Dynarc Brings Quality Control to MANs

When carriers offer performance guarantees for IP services, users typically have to take them on trust. The guarantees are based on their networks being engineered appropriately, and there's no way of checking whether this will be the case in practice.

Swedish startup Dynarc AB http://www.dynarc.com says it can help carriers do better than that. Its new Dynarc 50 access switch enables operators to offer quality of service guarantees that will really stick. Specifically, it will enable carriers to eliminate the risk of congestion in their metropolitan area networks so that transit delays are predictable and low - just the ticket for carrying traffic comprising a growing amount of voice and video.

Dynarc eliminates the risk of congestion by using Dynamic synchronous Transfer Mode (DTM), a new form of circuit switching. It works like the ordinary telephone network in that users can only set up circuits across the backbone if there's sufficient capacity to do so. The big difference is that the circuits can be very high bandwidth, up to 1 Gigabit/s in 512 kbit/s increments, and can be set up in a matter of milliseconds.

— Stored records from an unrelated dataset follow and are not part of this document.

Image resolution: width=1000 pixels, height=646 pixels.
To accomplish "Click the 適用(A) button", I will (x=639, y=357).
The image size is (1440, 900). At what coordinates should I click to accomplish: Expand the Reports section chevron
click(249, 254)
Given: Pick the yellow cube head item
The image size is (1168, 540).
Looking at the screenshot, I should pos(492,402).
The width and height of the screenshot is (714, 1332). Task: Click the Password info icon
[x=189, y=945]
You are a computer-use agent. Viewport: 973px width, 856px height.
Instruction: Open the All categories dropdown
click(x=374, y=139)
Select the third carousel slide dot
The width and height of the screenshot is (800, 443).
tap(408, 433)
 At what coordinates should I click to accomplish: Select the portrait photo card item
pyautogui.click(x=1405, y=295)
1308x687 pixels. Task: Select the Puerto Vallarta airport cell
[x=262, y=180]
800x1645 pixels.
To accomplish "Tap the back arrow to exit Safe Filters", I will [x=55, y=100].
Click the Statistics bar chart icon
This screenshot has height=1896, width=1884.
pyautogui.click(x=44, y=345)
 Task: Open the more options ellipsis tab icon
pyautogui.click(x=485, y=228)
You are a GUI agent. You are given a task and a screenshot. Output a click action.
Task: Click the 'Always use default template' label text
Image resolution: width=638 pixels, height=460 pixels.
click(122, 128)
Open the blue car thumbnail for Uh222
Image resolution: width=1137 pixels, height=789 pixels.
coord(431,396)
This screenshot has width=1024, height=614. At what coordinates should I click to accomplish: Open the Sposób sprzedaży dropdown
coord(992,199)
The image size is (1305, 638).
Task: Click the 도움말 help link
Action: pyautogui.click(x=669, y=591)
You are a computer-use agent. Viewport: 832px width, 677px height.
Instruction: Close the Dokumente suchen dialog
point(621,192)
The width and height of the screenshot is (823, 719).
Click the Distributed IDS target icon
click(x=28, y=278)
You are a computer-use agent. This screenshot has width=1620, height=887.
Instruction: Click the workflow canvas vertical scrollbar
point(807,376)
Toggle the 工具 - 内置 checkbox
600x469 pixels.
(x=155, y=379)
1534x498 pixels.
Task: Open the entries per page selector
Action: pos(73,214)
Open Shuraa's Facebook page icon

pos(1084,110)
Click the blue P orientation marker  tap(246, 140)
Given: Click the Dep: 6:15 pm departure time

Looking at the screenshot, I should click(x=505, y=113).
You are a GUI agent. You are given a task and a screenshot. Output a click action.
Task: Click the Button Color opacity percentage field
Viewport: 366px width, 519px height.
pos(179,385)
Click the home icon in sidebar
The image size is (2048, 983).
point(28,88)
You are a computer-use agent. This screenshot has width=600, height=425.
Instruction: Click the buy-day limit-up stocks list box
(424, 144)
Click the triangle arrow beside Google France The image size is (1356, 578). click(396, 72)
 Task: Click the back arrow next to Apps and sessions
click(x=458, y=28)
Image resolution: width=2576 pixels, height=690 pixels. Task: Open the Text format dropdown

Dynarc says the technology not only guarantees quality of service but also supports multicasting - a key issue for distributing video. The Dynarc 50 can work directly over fiber, or can be used with wavelengths generated by DWDM (dense wave division multiplexing) equipment. There's no need for expensive Sonet (synchronous optical network) equipment, it says.

The vendor has an existing switch, the Dynarc 300, that enables carriers to connect their MANs to existing Sonet backbones. "Our customers often move from MAN to regional connectivity and want to connect to other carriers," says Per Lembre, product manager for Dynarc. The combination of Dynarc 50 and 300 lets them do this "without breaking the bank," he says.

The starting price for the Dynarc 50 is $7,000 for the basic Dynarc 50 chassis with four ports and a DTM interface. It's installed alongside legacy data equipment, such as Ethernet switches or routers, which means it can be used to upgrade legacy data nets with quality of service smarts.